Kernels II

for every training example that we have, put landmark on same location.
That way we know similarity between landmarks and training example. So we're going to have landmarks as much as training examples.
This is based on training example on features(let's say x1/x2). The color of graph shown on the right is not matter much.

This section is where we putting together SVM with kernels.
So first of all we're going to make landmarks with m-unit, and assign each landmark with training example x.
Then for every training example x (can be from training/cross-validation/test set) compute f vector
f vector is where we compute between all similarity (from f1 to fm) and x, gather all the similarity value to x and wrap it into a vector.
In other words, by example x(i) would have fi m-dimensional vector, with elements compute from f1 to fm.
Among all f value, there's should be fi which exactly similar to xi.
And then, instead of including xi, we're going to include fi, where fi is f m-dimensional vector that each elements calculate similarity to xi

Instead of usual hypothesis that include xi, we're going to replace it with fi.
So the prediction then change that compute theta transpose multiply with f.
As we look into the formula each theta will be multiplied by f.
As f unit is match to m training examples, then the number of theta should be in equal number of training examples
n = number of features, eventually equals to m (same number of units as training examples).
How to get parameters (theta) value? We're doing this with SVM training cost function that discussed earlier, in goal is to minimize theta.
As we can see in the SVM formula, we already replace xi with fi.
Now, the regularization term is slightly different. We already discussed about n being the same number of m, keep in mind that theta0 is still unregularized.
For SVM problem, computing f-m is computationally expensive, we're basically have parameters that have m unit.

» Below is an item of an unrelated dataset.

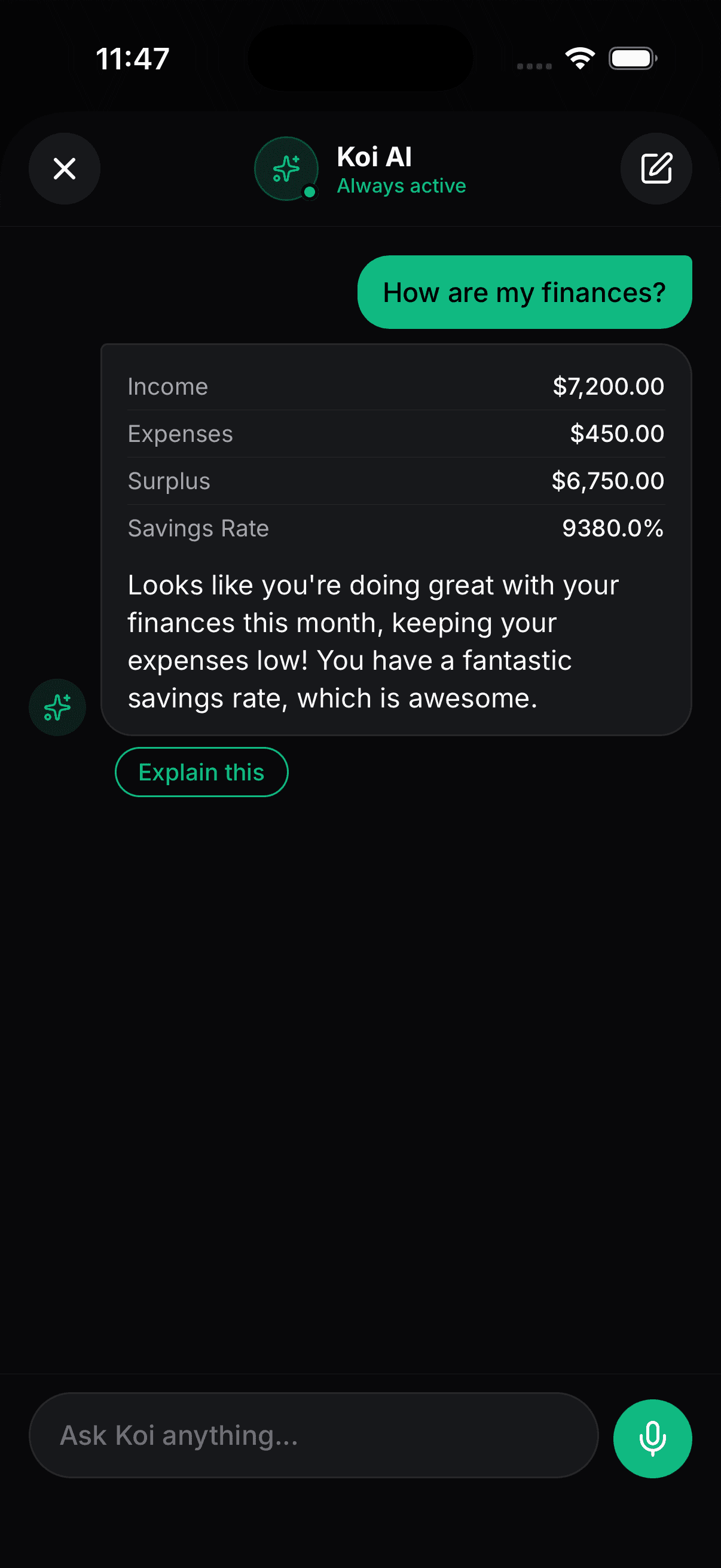Image resolution: width=721 pixels, height=1568 pixels.
Task: Tap the 9380.0% savings rate value
Action: [x=612, y=529]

So we're going to slightly modify regularization term to be coherent with SVM and make it efficient calculation.
Instead of having usual regularization term, we're going to multiply thetaT * theta, exclude theta0
"M" is rescaled version, from kernel SVM, that try to minimize the value of theta
M is mathematical detail, reason for mathematical efficiency
Kernels, can be applied to logistic regression using kernels, but can be computationally expensive and can be really slow
SVM with its character can be going well with kernel, and with other advanced optimization techniques specifically for SVM can be really efficient
Use external packages, don't write own code, because has tested to be compute really fast. SVM has built-in in common library

This is a topic of worth mentioning in SVM kernel.
Choose wisely of C value, as we learn the higher the C value, more overfit, where lower C value, more underfit.
Then we also know sigma squared of the Gaussian kernel, where fi tends to vary smoothly, long range because bigger sigma, and rapid fall, narrower with smaller sigma.